The EU is right not to take the new British prime minister’s provocations at face value. They are designed for a domestic audience. But when the rest of Europe’s economies are slowing down sharply, it must prepare for the shock of a no-deal Brexit. I would advise EU leaders to look in the mirror and test whether their determination to uphold the Irish backstop would still hold in the hours before the advancing deadline. It is one thing to claim solidarity with Ireland as a principle; another to tell factory workers who stand to lose their jobs that this is a price worth paying. The tough negotiating stance was, at least in part, informed by assuming a near-zero probability for a no-deal outcome.

I have argued before that this assumption was complacent. The probability was at no point anywhere close to zero. It increased when Boris Johnson emerged as the winner of the Conservative leadership contest. But it never made sense to attach ultra-low probabilities to a legal default position. Especially when there were no House of Commons majorities for the alternatives under European law: ratification of the withdrawal agreement or unilateral revocation of Article 50 by the UK.
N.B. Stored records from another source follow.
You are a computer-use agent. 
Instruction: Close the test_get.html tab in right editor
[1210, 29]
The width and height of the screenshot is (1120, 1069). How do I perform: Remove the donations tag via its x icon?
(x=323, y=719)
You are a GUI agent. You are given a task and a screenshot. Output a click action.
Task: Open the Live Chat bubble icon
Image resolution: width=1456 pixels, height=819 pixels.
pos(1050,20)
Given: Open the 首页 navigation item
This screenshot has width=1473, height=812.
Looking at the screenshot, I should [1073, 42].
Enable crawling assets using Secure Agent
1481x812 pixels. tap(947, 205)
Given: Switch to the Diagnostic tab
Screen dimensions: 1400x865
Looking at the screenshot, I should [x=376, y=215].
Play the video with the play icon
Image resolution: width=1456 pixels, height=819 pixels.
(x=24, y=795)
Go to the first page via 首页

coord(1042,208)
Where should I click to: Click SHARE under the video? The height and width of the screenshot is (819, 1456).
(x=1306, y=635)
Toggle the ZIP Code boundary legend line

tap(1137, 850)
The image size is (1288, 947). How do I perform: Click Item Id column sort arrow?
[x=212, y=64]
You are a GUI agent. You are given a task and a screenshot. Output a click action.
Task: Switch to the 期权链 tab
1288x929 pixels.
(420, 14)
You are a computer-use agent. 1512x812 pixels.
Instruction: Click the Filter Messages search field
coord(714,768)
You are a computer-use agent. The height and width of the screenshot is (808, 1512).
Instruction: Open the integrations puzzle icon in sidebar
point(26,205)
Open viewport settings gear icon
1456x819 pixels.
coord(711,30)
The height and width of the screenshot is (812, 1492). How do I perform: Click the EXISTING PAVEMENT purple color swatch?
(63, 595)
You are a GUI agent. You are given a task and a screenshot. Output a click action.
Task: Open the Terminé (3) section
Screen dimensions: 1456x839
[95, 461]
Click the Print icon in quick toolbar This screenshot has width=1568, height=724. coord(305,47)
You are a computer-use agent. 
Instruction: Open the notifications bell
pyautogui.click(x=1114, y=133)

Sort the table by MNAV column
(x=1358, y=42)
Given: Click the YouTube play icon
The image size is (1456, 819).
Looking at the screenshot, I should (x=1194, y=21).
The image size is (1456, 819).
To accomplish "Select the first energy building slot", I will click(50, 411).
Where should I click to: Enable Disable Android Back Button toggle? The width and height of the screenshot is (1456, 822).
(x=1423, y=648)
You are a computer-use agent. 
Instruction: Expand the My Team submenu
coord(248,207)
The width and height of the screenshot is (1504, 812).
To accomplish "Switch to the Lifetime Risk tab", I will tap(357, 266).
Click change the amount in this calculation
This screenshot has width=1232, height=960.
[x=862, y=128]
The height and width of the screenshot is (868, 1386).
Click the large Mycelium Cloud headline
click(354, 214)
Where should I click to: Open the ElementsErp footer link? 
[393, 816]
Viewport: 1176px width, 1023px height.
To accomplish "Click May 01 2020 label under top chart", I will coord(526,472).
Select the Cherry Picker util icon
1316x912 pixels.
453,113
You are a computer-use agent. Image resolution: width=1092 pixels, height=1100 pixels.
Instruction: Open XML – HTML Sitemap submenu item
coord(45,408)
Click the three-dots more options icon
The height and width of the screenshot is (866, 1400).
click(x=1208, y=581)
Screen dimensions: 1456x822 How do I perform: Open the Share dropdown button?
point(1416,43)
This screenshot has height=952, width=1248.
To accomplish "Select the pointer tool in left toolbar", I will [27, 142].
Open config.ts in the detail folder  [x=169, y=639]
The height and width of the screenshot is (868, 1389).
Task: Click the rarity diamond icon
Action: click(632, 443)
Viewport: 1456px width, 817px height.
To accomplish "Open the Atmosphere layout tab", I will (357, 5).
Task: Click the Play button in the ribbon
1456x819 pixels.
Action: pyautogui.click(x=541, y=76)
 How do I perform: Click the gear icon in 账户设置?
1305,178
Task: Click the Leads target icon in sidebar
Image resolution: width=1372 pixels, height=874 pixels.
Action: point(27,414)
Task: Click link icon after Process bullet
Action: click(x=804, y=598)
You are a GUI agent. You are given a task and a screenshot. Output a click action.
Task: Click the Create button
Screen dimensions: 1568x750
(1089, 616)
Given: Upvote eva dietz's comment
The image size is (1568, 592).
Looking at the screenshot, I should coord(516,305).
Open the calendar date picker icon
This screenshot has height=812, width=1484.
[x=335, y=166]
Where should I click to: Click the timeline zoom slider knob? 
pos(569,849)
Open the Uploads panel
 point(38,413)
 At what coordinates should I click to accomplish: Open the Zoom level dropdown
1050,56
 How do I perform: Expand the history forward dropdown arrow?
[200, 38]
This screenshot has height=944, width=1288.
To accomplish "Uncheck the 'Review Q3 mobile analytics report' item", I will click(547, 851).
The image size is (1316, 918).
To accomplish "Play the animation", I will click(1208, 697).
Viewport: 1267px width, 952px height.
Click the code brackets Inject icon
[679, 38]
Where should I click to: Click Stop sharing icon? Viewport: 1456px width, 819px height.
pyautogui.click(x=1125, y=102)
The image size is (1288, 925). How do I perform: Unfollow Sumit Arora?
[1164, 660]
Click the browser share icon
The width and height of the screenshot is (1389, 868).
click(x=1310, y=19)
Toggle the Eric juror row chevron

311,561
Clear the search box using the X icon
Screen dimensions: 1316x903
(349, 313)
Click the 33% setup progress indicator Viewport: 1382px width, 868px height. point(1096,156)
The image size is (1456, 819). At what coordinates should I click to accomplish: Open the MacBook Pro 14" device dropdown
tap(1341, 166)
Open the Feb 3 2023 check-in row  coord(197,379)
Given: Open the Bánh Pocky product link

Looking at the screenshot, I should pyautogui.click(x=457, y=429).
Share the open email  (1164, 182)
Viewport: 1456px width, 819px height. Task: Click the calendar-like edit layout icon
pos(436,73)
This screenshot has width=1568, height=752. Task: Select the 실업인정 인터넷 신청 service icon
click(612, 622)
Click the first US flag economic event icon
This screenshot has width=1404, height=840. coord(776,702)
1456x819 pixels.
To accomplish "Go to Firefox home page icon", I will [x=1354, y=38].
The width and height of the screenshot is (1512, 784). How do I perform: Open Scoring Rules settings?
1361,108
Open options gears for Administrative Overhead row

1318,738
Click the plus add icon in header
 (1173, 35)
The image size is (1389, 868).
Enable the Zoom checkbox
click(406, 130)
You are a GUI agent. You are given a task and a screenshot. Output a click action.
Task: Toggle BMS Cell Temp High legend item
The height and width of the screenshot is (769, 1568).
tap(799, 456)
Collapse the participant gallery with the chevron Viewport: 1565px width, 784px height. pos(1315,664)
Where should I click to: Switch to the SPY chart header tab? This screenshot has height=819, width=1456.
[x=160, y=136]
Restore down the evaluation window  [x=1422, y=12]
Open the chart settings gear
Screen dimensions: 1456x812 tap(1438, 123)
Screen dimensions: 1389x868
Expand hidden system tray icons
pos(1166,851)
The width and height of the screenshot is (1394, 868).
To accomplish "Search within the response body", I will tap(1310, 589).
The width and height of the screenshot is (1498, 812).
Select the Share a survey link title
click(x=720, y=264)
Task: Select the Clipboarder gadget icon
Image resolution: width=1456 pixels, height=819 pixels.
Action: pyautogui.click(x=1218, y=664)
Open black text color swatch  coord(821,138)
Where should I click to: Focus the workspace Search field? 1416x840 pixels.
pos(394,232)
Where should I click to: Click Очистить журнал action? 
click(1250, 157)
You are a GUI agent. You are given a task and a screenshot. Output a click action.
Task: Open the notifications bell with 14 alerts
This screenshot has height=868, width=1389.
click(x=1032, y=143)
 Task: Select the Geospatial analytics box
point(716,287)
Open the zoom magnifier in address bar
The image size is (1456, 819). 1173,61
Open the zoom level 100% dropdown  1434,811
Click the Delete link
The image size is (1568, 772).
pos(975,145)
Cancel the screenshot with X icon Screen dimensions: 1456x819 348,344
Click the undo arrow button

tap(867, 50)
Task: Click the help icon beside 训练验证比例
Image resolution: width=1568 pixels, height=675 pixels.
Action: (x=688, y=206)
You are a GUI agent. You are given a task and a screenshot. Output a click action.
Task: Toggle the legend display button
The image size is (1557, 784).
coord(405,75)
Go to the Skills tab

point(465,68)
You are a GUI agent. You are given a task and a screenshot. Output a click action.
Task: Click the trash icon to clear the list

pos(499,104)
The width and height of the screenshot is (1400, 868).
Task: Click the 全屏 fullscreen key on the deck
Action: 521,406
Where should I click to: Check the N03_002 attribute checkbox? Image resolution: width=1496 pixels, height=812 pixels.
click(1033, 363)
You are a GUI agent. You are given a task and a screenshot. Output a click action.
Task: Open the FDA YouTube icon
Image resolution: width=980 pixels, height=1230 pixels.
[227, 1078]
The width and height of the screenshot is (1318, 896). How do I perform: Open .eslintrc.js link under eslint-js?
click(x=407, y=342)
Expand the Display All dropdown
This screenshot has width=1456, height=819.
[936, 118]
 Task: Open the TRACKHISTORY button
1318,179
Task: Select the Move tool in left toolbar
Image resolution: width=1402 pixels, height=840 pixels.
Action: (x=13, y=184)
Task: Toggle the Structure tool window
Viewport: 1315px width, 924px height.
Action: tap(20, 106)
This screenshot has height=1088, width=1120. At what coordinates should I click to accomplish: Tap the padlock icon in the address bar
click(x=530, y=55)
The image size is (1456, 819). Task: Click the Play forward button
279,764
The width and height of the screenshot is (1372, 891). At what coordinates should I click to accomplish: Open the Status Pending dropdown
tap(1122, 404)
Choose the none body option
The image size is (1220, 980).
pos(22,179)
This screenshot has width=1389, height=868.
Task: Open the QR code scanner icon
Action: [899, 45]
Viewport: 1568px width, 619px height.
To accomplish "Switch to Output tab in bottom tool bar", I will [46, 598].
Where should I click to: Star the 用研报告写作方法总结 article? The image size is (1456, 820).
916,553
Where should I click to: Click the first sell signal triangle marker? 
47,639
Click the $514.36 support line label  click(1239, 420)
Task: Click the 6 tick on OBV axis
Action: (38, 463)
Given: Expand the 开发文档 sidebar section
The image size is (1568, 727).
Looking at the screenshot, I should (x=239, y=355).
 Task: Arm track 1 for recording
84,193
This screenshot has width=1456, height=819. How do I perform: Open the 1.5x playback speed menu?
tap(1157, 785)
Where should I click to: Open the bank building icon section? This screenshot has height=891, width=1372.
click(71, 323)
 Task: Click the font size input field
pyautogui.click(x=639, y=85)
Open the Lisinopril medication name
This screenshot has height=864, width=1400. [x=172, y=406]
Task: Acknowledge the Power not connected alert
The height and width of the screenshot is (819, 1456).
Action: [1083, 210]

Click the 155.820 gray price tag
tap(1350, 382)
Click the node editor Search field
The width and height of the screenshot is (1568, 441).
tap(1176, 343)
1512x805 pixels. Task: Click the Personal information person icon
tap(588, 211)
An unintended consequence of the campaign for a second referendum was to increase the probability of no-deal further. The campaigners managed to kill off Theresa May’s withdrawal agreement while failing to generate enough momentum to pave the way to revocation — a combination that left the UK in no-deal territory. Unwittingly, they turned themselves into the hard-Brexit campaign’s useful idiots.

Remainers should have taken the deal. It would have ensured a close relationship with the EU while keeping the option of rejoining in the future open. A no-deal Brexit closes it for a generation.

The EU has been complicit in this miscalculation. No one more so than Donald Tusk, the outgoing president of the European Council. He explicitly supported a second referendum and interfered in the European election campaign in the UK by supporting a pro-Remain candidate. His interventions had two simultaneous effects. It gave Remainers in the UK the false hope that the EU would intervene on their behalf, and be successful. And it lead Europeans to underestimate the risk of a no-deal Brexit.

Whenever I go back to Germany, there is always somebody asking whether the UK might reconsider. The German media covered Brexit almost exclusively from the perspective of the second referendum campaign. These days, they write about Mr Johnson’s buffoonery. A no-deal Brexit, its economic impact on regions and sectors, and on the EU’s geostrategic interests are hard to spot on political radar screens.

One reason is that the EU has been lucky during its many crises. Alexis Tsipras blinked during the Greek government’s showdown with the Commission in 2015. So did the great Charles De Gaulle when he ended the so-called “empty chair” policy in 1966. If the leaders of Greece and France blinked, then so surely will Mr Johnson, a lesser figure.

I think it would be unwise for the EU to lose sight of Brexit’s uniqueness. The political incentives for Mr Johnson are different from those of non-departing EU leaders. First, the EU might want to reflect on its persistent failure to understand the support for Brexit in the UK, as evidenced by two general elections, one European election, a Brexit referendum, and the emergence of Mr Johnson as prime minister. There is a pattern here.

EU leaders should also reflect on their own mistakes. They should have made it clear from the start that they would not extend the Brexit deadline in March this year. If they had followed this advice, the withdrawal treaty may have had a fighting chance. The tactical error they committed by turning Brexit into a three-way bet was foolish. Each step of the way — the European elections, the Tory leadership contest and the political dynamics that have followed — the UK moved further and further towards a hard Brexit.

Only a fool would try to predict the course of British politics over the next three months. A no-deal Brexit is a possible outcome but not the only one. I expect Mr Johnson to try to unite the pro-Brexit vote, and to pitch himself against a splintered Remain opposition. This would seem to be an intelligent strategy. There is one prediction I am willing to make: if this ends in a no-deal Brexit, much of the EU will not have seen it coming.